Singapore Business Federation Chairman S.S. Teo agreed, saying in a statement that the business chamber would have liked for the government to address the knock-on effects of COVID-19 on other industries.
Support for SMEs
Measures targeted at SMEs in the S$4 billion Stabilisation and Support Package unveiled by Deputy Prime Minister Heng Swee Keat on Tuesday include a Jobs Support Scheme that subsidises the wages of local workers, while all tax-paying companies will receive a 25% corporate income tax rebate for 2020, capped at S$15,000 per company.
The Enterprise Financing Scheme’s Working Capital Loan will double its maximum loan quantum to S$600,000, giving easier access to working capital, and tenants and lessees of government-managed properties can also request for more flexible rental payments.
In the longer term, an Enterprise Grow Package will help businesses adopt digital solutions, and support their internationalisation efforts. An Enterprise Transform Package was also launched to groom business leaders of promising SMEs.
Fears of knock-on effects
While business leaders welcomed the measures, they said more might be needed.
Manufacturers and logistics players are already being affected due to disruptions to their supply chains. Hubei province at the centre of the coronavirus outbreak is one of China’s major manufacturing hubs. At a press conference earlier this month, Enterprise Singapore chairman Peter Ong said that it has been “very difficult” to ship goods in and out of China.
Singapore-based contract manufacturing firm Watson EP Industries, which has factory in Dongguan in Guangdong province, may consider shifting some production back to Singapore if the situation does not improve soon, group executive director Joyce Seow said.
Other sectors, from HR outsourcing firms to construction companies could also be impacted by supply chain disruptions, noted Wee.
Companies not yet feeling affected are also bracing for impact. Edy Tan, CEO of environmental services firm Chye Thiam Maintenance, said that while his business is being buoyed in the short term by increased demand for cleaning services, things could quickly go south if the economy enters a more protracted slowdown.
“In the long run if demand falls and more businesses are affected, they may re-look… our contracts, and we may have to do some cost-cutting,” he said.
Gaps to be addressed
Wee said businesses had hoped for more help to address costs and cash flow issues in the short-term. “We're in the eye of the storm right now. So businesses were hoping for a bit more to help to alleviate their cost and liquidity pressure, preferably a six-month long package to help them through this.”
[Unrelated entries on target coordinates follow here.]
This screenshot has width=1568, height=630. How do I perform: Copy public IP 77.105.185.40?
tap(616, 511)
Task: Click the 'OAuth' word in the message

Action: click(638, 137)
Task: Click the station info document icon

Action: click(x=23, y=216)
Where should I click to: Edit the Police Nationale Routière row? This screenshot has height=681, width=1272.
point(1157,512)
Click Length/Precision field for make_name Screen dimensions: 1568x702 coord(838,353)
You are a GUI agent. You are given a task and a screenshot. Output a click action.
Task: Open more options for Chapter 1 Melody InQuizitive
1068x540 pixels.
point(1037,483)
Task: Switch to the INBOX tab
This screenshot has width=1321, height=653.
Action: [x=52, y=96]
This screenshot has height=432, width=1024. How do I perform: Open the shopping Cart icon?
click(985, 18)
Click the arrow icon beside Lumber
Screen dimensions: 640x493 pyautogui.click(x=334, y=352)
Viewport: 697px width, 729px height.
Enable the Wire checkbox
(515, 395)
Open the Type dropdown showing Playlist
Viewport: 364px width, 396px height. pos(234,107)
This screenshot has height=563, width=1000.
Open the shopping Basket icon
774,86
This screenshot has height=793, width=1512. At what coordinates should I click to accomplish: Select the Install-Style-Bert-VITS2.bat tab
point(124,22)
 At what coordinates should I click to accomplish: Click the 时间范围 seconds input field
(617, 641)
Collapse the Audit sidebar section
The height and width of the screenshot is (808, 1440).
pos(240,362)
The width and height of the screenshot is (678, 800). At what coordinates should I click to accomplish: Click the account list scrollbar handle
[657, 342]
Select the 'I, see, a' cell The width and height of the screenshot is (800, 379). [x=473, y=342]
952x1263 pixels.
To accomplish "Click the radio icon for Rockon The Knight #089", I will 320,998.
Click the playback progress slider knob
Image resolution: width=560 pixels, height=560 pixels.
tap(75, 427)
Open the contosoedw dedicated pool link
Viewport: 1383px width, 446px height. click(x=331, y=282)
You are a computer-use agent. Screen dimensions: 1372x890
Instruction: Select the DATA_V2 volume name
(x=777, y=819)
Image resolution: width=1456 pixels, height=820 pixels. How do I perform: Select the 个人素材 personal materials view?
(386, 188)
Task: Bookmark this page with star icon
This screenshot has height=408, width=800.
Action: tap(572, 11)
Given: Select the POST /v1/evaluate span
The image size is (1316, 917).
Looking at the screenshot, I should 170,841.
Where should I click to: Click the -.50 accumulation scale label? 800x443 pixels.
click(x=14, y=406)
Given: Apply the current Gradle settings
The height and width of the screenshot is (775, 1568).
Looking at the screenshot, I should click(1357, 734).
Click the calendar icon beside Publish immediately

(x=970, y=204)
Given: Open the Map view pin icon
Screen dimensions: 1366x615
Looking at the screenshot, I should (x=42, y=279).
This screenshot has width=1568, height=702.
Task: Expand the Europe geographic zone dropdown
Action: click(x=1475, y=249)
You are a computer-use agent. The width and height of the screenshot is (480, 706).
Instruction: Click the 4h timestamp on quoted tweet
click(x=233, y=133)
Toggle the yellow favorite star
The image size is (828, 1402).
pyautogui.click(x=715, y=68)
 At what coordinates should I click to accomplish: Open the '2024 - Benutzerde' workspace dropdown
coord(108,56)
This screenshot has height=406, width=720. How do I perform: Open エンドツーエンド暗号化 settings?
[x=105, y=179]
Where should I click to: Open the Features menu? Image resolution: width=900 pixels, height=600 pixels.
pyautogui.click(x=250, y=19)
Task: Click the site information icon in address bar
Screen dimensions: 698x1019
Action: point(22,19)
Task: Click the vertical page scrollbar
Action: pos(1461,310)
He proposed that the government work closely with financial institutions to put into place a moratorium on loan repayments for an initial period of six months.
Chia Tek Yew, Head of Financial Services Advisory, KPMG Singapore said banks could look at waiving certain conditions such as personal guarantees from shareholders or directors, or profitability track records to make the loan application process more friendly.
Given that the success of measures lie in their implementation, SBF also urged the government to “simplify access to these schemes, which are a much-needed boost in these difficult times, so companies can easily leverage them”.